Learn Everything about Domain Names
- by Antoniy Yushkevych
- in Domains
When you want to access a website on the internet, you type in the address of the website into the address bar of your browser. For example, if you want to reach Monovm, you type www.monovm.com and press enter. This all is possible thanks to domain names, as without them, you would have to remember the complex for humans, but computer-friendly, IP address of every website you want to visit.
A brief history of domains
Let us start from the very beginning. In October 1984, 6 generic “top level domains” (gTLDs, including .com, .net, .org and .gov) are established to provide domain space for corporations, non-profits, schools, networks, US government offices and the US military.
On March 15, 1985, Symbolics Inc., a computer manufacturer in Massachusetts, registered the domain name Symbolics.com, making it the first appropriately registered .com domain in the world.
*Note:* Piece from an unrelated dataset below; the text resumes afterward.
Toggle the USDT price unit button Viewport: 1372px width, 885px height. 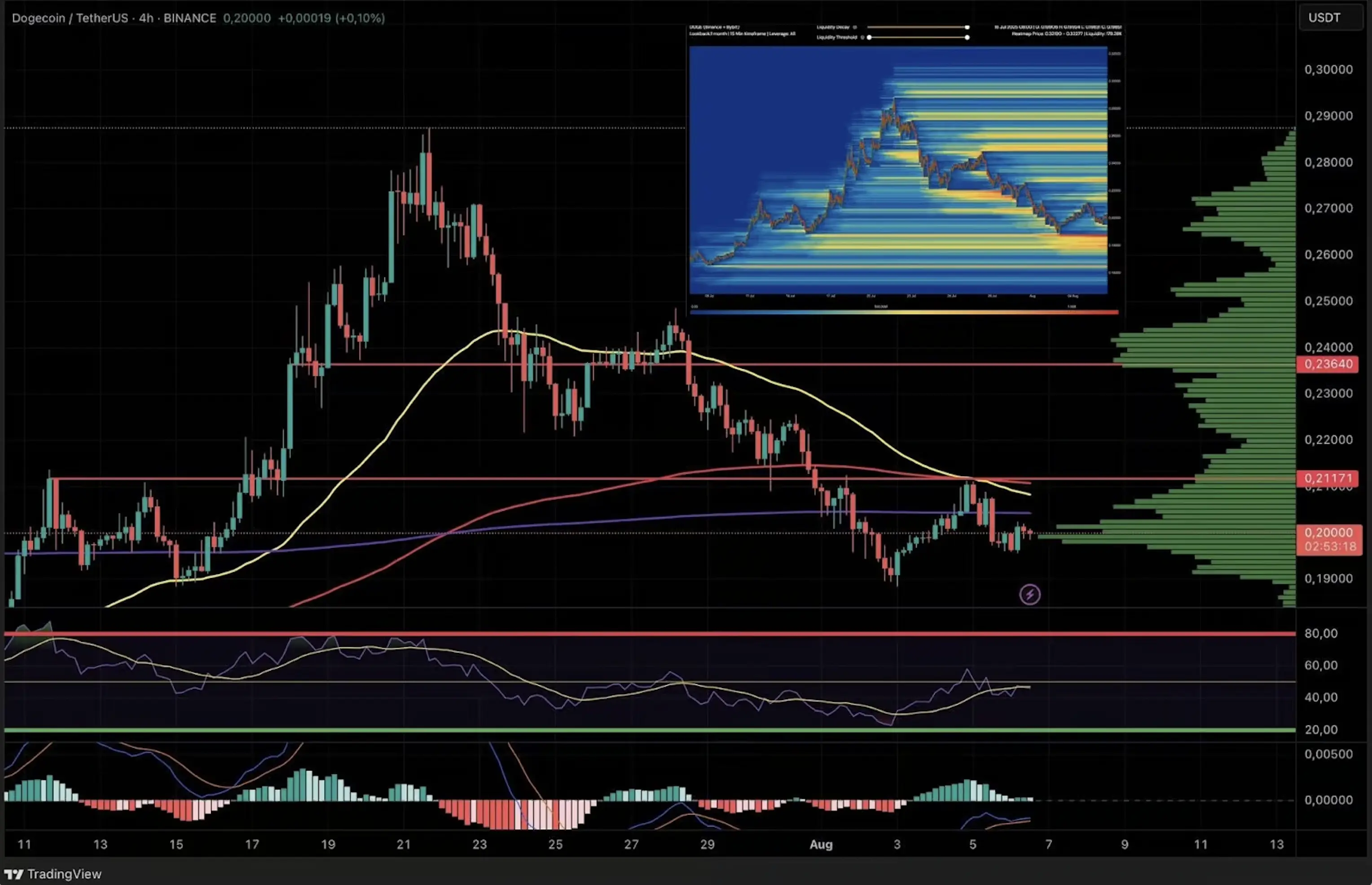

From that point on, until 1995, domain registration was free of charge. That all changed when the National Science Foundation awarded tech consulting company Network Solutions the ability to charge for registration. Domain prices began at $100 for a two-year registration.
In the year 1998, the Department of Commerce proposed privatizing the DNS (i.e. Domain Name System), which was at the time, under the control of the United States government. This eventually led to the formation of ICANN (i.e. Internet Corporation for Assigned Names and Numbers).
Due to some controversial domain naming practices, in 2003, Truth in Domain Names Act was incorporated into the PROTECT Act, setting a punishment for the creators of misleading domain names.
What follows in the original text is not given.